Simulation of hydrogenated graphene Field-Effect Transistors through a multiscale approach
Gianluca Fiori, S. Leb\`egue, A. Betti, P. Michetti, M.Klintenberg,, O.Eriksson, Giuseppe Iannaccone

TL;DR
This paper analyzes the performance of hydrogenated graphene FETs, using multiscale modeling to evaluate their electronic properties and potential advantages over traditional graphene devices.
Contribution
It introduces a multiscale approach combining GW calculations, tight-binding models, and ballistic transport simulations for hydrogenated graphene FETs.
Findings
Large energy gap in hydrogenated graphene improves device performance.
Hydrogenated graphene FETs exhibit high Ion and Ion/Ioff ratios.

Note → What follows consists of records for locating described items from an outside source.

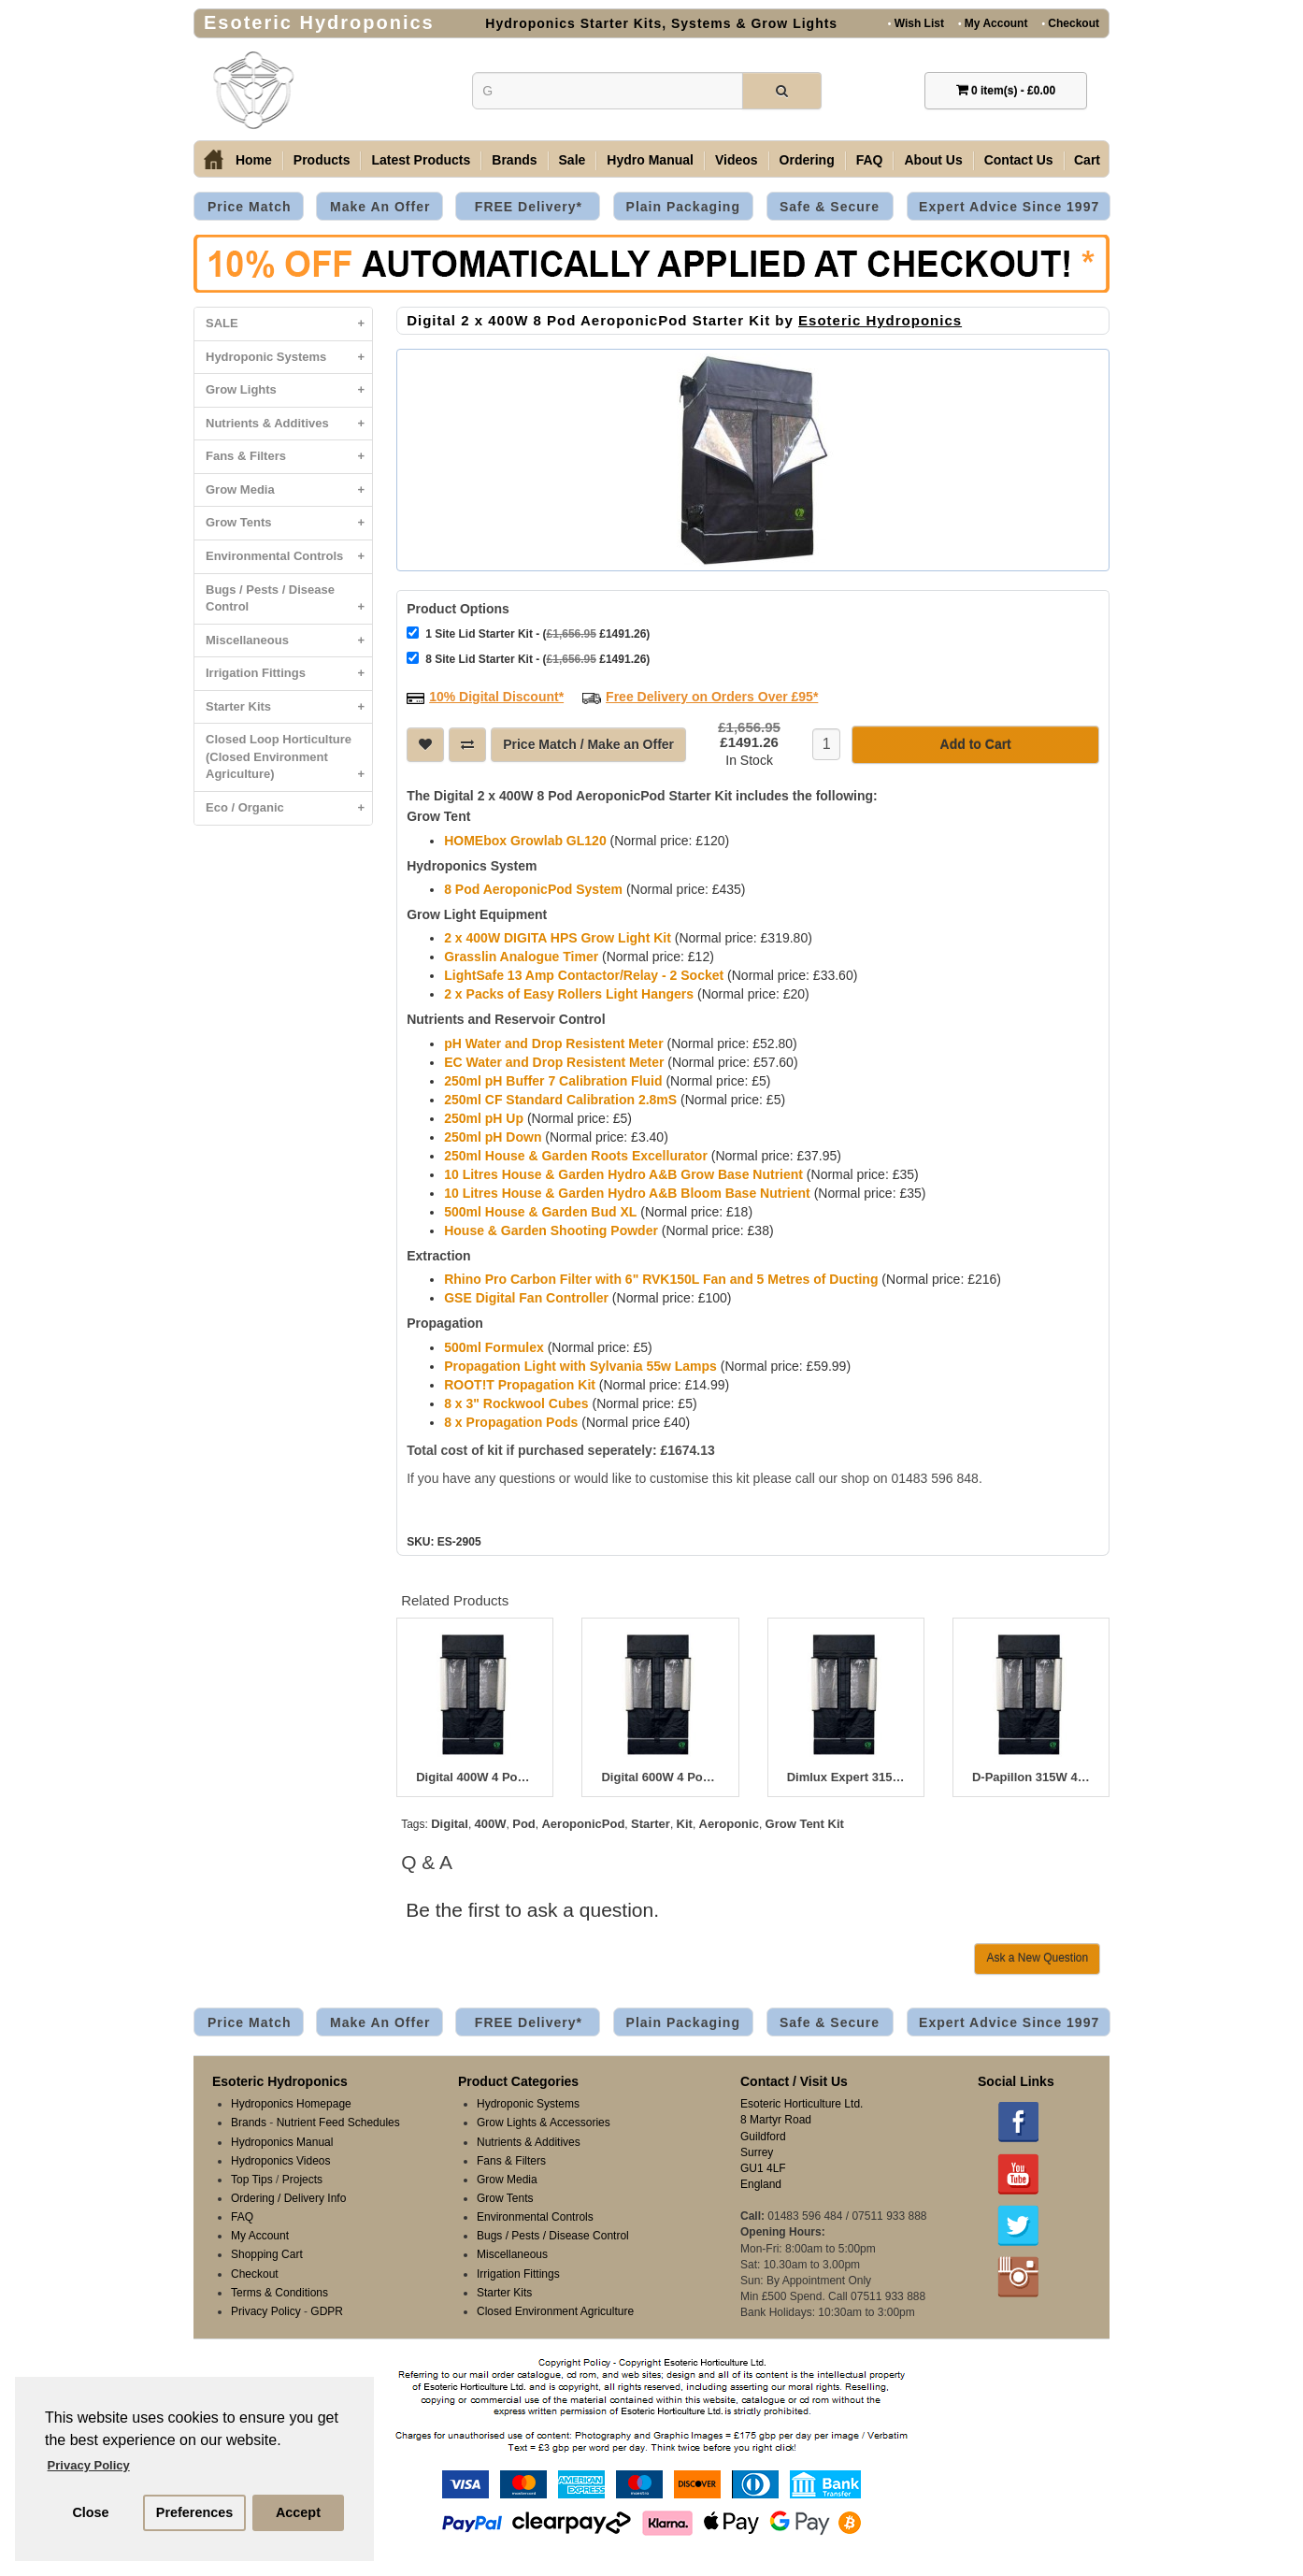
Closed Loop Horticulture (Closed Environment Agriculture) (289, 761)
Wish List (916, 23)
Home (254, 159)
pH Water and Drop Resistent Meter (553, 1043)
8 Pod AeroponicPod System (533, 889)
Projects (302, 2179)
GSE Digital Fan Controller (526, 1297)
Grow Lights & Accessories (543, 2122)
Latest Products (420, 159)
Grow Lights (289, 390)
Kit (685, 1824)
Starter (650, 1824)
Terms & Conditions (279, 2292)
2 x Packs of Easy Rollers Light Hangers (569, 993)
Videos (736, 159)
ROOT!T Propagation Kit (519, 1384)
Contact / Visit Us (794, 2081)
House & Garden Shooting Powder (551, 1230)
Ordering (807, 159)
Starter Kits (289, 707)
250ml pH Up (483, 1118)
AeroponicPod (582, 1824)
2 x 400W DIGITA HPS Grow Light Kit (557, 937)
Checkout (1070, 23)
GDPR (326, 2311)
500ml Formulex (494, 1347)
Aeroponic (729, 1824)
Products (322, 159)
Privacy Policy (266, 2311)
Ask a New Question (1037, 1957)
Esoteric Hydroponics (880, 320)
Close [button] (90, 2512)
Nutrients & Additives (289, 424)
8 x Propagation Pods (511, 1422)
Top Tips (252, 2179)
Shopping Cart (267, 2254)
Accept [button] (298, 2512)
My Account (992, 23)
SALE (289, 324)
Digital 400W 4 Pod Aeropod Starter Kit (475, 1777)
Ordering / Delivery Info (288, 2198)
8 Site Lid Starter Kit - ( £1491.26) (528, 659)
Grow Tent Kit (805, 1824)
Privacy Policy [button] (89, 2465)
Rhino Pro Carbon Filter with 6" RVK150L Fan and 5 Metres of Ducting (661, 1279)
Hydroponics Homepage (291, 2103)
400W (491, 1824)
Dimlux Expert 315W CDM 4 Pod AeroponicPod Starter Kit (846, 1777)
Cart (1087, 159)
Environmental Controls (289, 556)
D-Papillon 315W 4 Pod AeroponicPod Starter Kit (1031, 1777)
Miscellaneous (289, 641)
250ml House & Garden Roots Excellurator (576, 1155)
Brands (514, 159)
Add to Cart (975, 744)
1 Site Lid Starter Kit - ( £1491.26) (528, 633)
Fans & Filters (289, 456)
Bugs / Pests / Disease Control (289, 603)
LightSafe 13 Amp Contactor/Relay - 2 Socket (583, 975)
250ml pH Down (492, 1137)
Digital (449, 1824)
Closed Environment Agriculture (555, 2311)
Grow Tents (289, 523)
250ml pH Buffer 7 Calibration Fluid (553, 1080)
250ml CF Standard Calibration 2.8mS (560, 1099)
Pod (524, 1824)
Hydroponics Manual (282, 2142)
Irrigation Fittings (289, 673)
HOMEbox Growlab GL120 (525, 840)
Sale (572, 159)
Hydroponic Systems (289, 357)
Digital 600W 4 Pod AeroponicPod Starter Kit (660, 1777)
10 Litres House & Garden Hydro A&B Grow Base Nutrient (623, 1174)
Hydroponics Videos (281, 2160)
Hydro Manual (650, 159)
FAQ (869, 159)
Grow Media (289, 490)
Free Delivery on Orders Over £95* (712, 696)
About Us (933, 159)
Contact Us (1018, 159)
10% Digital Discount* (496, 696)
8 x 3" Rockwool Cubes (516, 1403)
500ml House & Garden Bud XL (540, 1211)
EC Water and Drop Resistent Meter (554, 1062)
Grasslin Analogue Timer (521, 956)
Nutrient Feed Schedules (338, 2122)
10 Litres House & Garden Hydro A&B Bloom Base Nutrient (627, 1193)
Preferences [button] (194, 2512)
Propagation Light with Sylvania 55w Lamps (580, 1366)
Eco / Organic (289, 808)
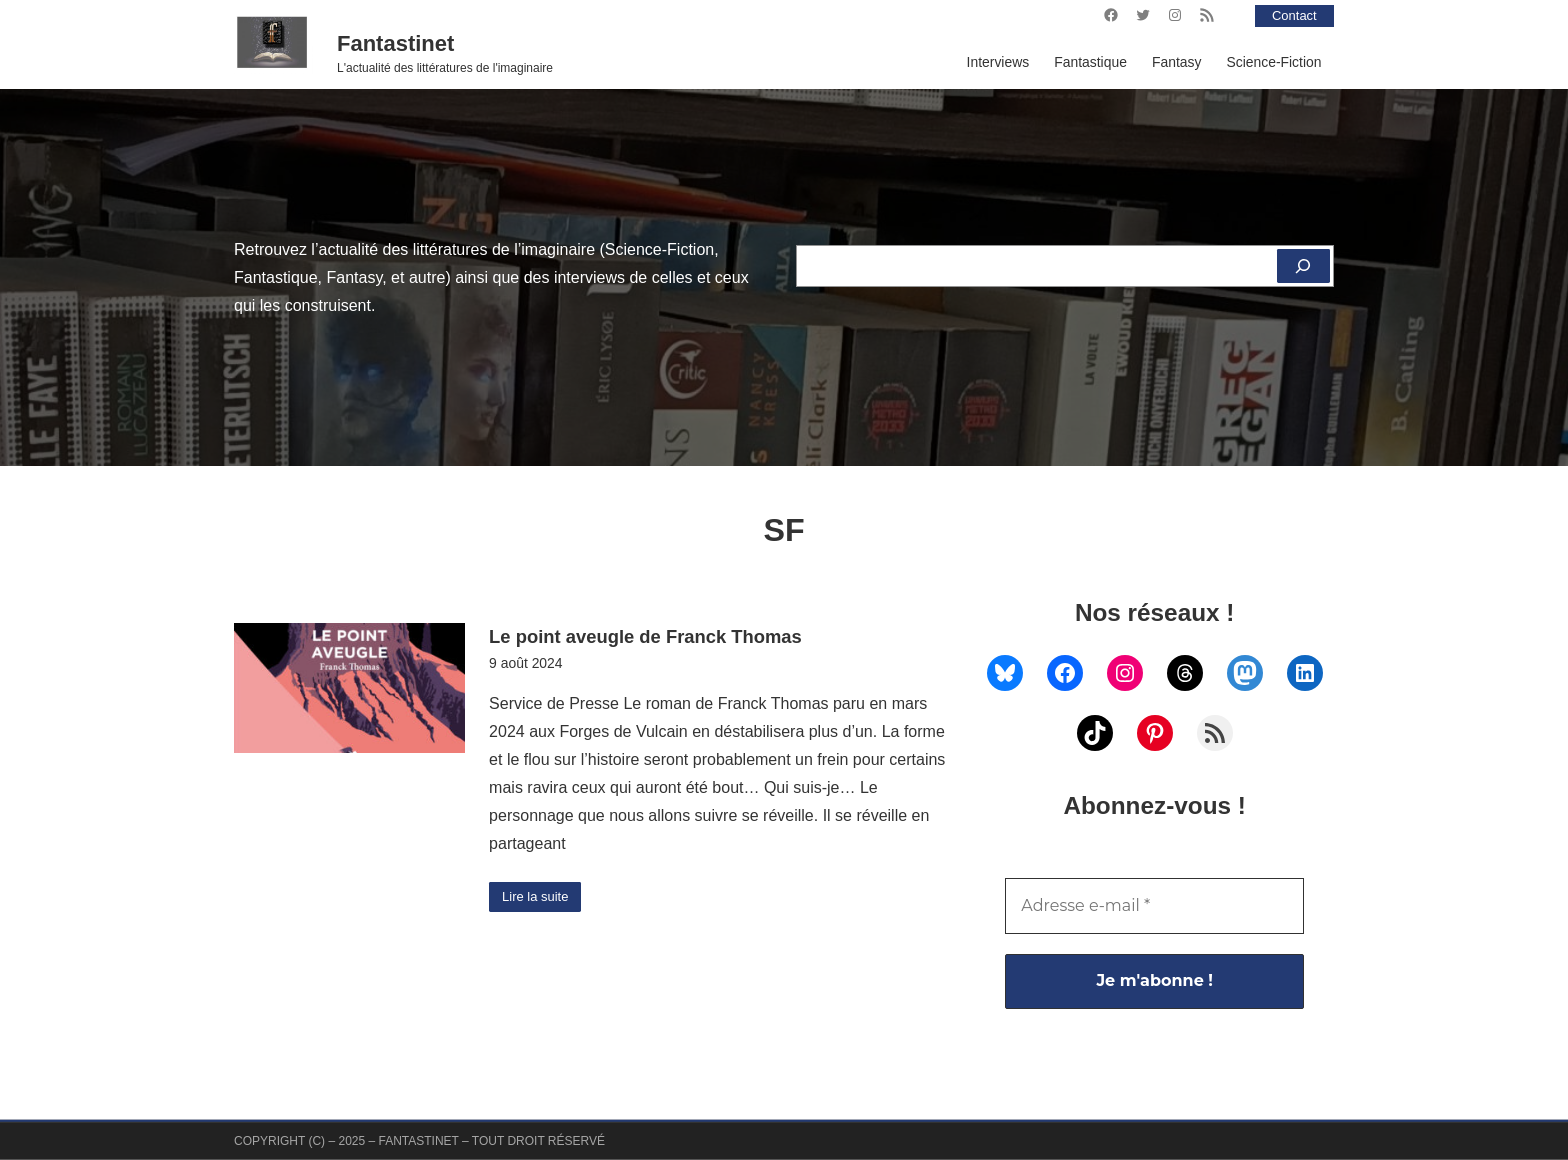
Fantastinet (395, 43)
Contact (1292, 15)
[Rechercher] (1302, 266)
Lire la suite (538, 898)
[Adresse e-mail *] (1154, 906)
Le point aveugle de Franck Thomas (645, 636)
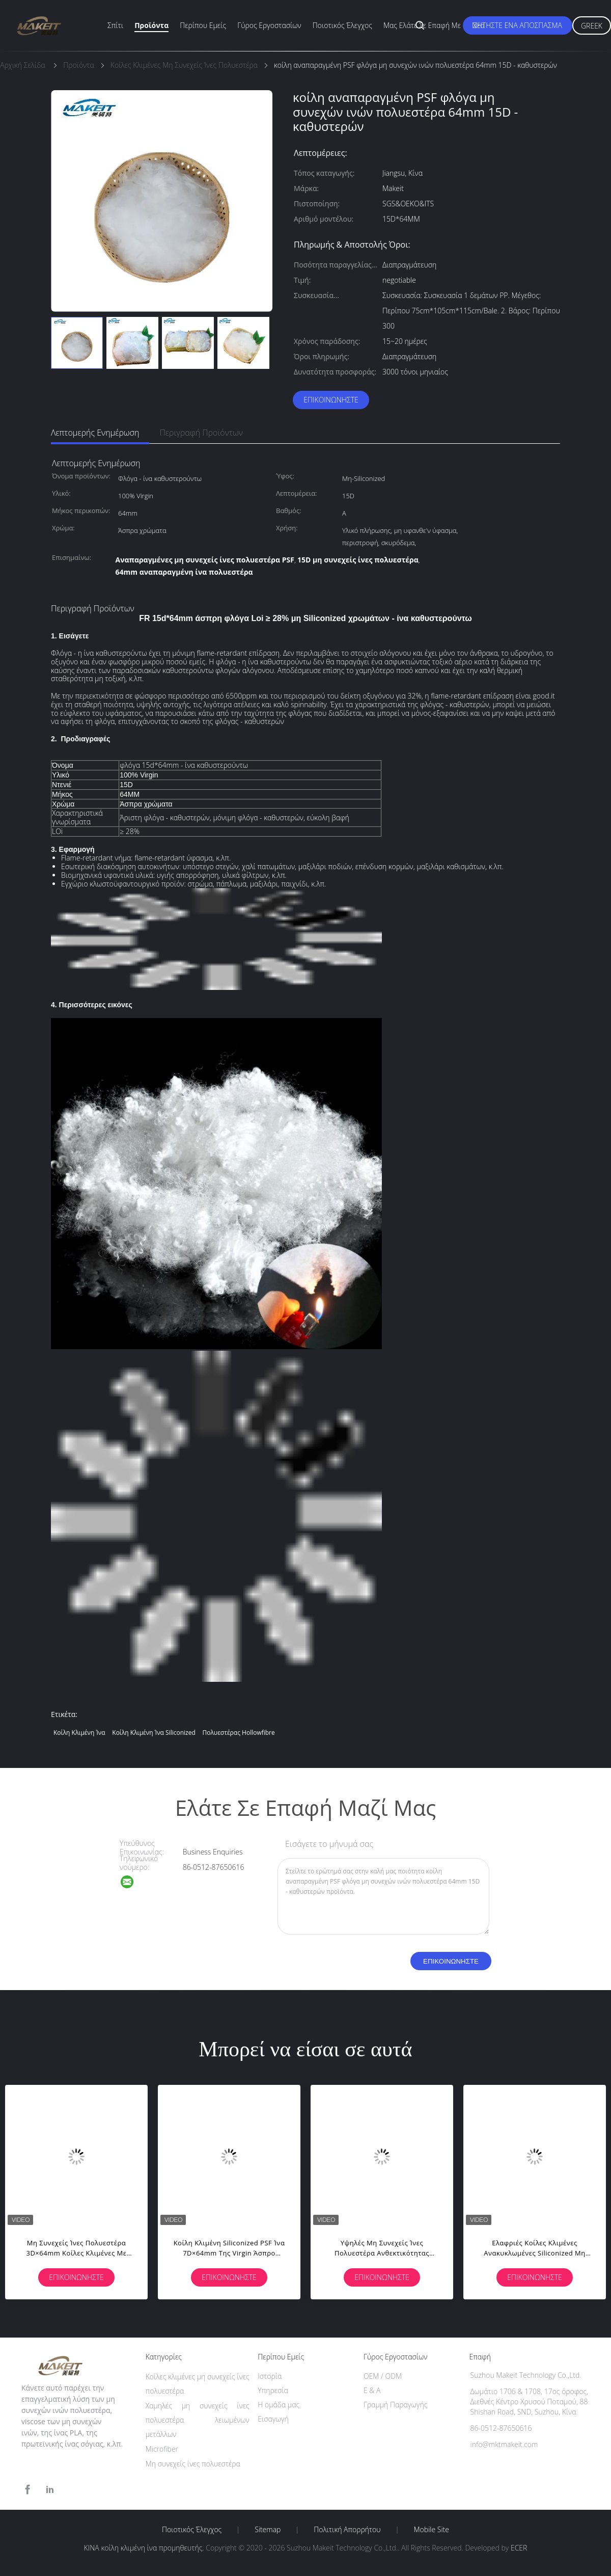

Reduced band-to-band tunneling enhances device efficiency.
Abstract
In this work, we present a performance analysis of Field Effect Transistors based on recently fabricated 100% hydrogenated graphene (the so-called graphane) and theoretically predicted semi-hydrogenated graphene (i.e. graphone). The approach is based on accurate calculations of the energy bands by means of GW approximation, subsequently fitted with a three-nearest neighbor (3NN) sp3 tight-binding Hamiltonian, and finally used to compute ballistic transport in transistors based on functionalized graphene. Due to the large energy gap, the proposed devices have many of the advantages provided by one-dimensional graphene nanoribbon FETs, such as large Ion and Ion/Ioff ratios, reduced band-to-band tunneling, without the corresponding disadvantages in terms of prohibitive lithography and patterning requirements for circuit integration.